- [Given data]
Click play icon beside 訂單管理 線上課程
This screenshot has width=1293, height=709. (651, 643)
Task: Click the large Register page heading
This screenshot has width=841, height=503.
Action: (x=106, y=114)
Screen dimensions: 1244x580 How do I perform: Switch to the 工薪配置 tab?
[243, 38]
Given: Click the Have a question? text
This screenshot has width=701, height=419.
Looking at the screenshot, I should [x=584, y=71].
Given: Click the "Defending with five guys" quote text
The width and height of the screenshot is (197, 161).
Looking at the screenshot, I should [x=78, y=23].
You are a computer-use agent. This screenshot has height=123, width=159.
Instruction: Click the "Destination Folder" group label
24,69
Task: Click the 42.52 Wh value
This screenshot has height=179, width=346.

- [Task to carry out] Copy out every one of the records above word for word, without changing any line.

- [Task solution]
Click play icon beside 訂單管理 線上課程
This screenshot has width=1293, height=709. (651, 643)
Task: Click the large Register page heading
This screenshot has width=841, height=503.
Action: (x=106, y=114)
Screen dimensions: 1244x580 How do I perform: Switch to the 工薪配置 tab?
[243, 38]
Given: Click the Have a question? text
This screenshot has width=701, height=419.
Looking at the screenshot, I should [x=584, y=71].
Given: Click the "Defending with five guys" quote text
The width and height of the screenshot is (197, 161).
Looking at the screenshot, I should [x=78, y=23].
You are a computer-use agent. This screenshot has height=123, width=159.
Instruction: Click the "Destination Folder" group label
24,69
Task: Click the 42.52 Wh value
This screenshot has height=179, width=346.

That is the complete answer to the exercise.